For his ministry in these areas, the Council presented him with its Distinguished Service Award in 2006. In informing him of his naming, I noted that the selection committee had mentioned his leadership in bringing the Diocese into the Council; his powerful opposition to the death penalty and to war; and his influential hand in farmworker issues, including the settlement of the Mt.Olive boycott. Council Executive Director Emeritus Collins Kilburn, a long-time ally and friend, presented the award.
Bishop Gossman hired Sr. Evelyn Mattern to create the Diocese’s Office of Peace and Justice, and it was through that position that she came to work for the Council. At the farewell luncheon for Sr. Evelyn almost ten years ago, as she was going back to Philadelphia with terminal cancer, he noted, “When you get a letter from someone complaining about her, you just know they’re wrong!”

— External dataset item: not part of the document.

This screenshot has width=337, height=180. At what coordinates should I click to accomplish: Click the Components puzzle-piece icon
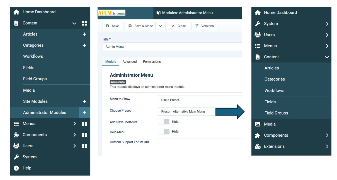pyautogui.click(x=16, y=135)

I first met Bishop Gossman in the early ‘80s, when I worked for the Baptist State Convention. There was a fledgling organization called the Land Stewardship Council of NC. It was one of the earliest faith-based groups to address care of God’s creation. I went to a planning meeting representing the Convention. Bishop Gossman was there for the Catholic Diocese of Raleigh. I learned a great ecumenical lesson that day. My Baptist upbringing had taught me that congregational polity was always superior to hierarchical polity. In that meeting, we came to the point of deciding how we would finance this pioneering organization for creation care. I explained that, in true Baptist form, I would take a budget request to the Christian Life Council, which would take it to the General Board, which would take it to the annual session of the Baptist State Convention in November. So we wouldn’t know until some six months in the future what our level of funding would be. When it came Bishop Gossman’s time to speak of support, he said simply, “I’m in for $4,000.”
The other story I’d tell about Bishop Gossman was my first meeting with him after becoming Executive Director of the NC Council of Churches. “I’m not sure how to address you,” I said. “May I call you ‘Joe’? My Baptist upbringing does not lead me to address bishops by their first name.” (I could have added that my Baptist upbringing did not lead me to perceive Catholic bishops as fellow Christians, but I had long since been disabused of that notion.) “Why not?” he said, “It’s my name.”
Joe Gossman was a strong friend of ecumenism and of shared ministry for peace and justice. Requiem aeternam – may God grant you eternal rest, Joe.
–George Reed, Executive Director
Information on services for Bishop Gossman will be available on the Diocese of Raleigh website.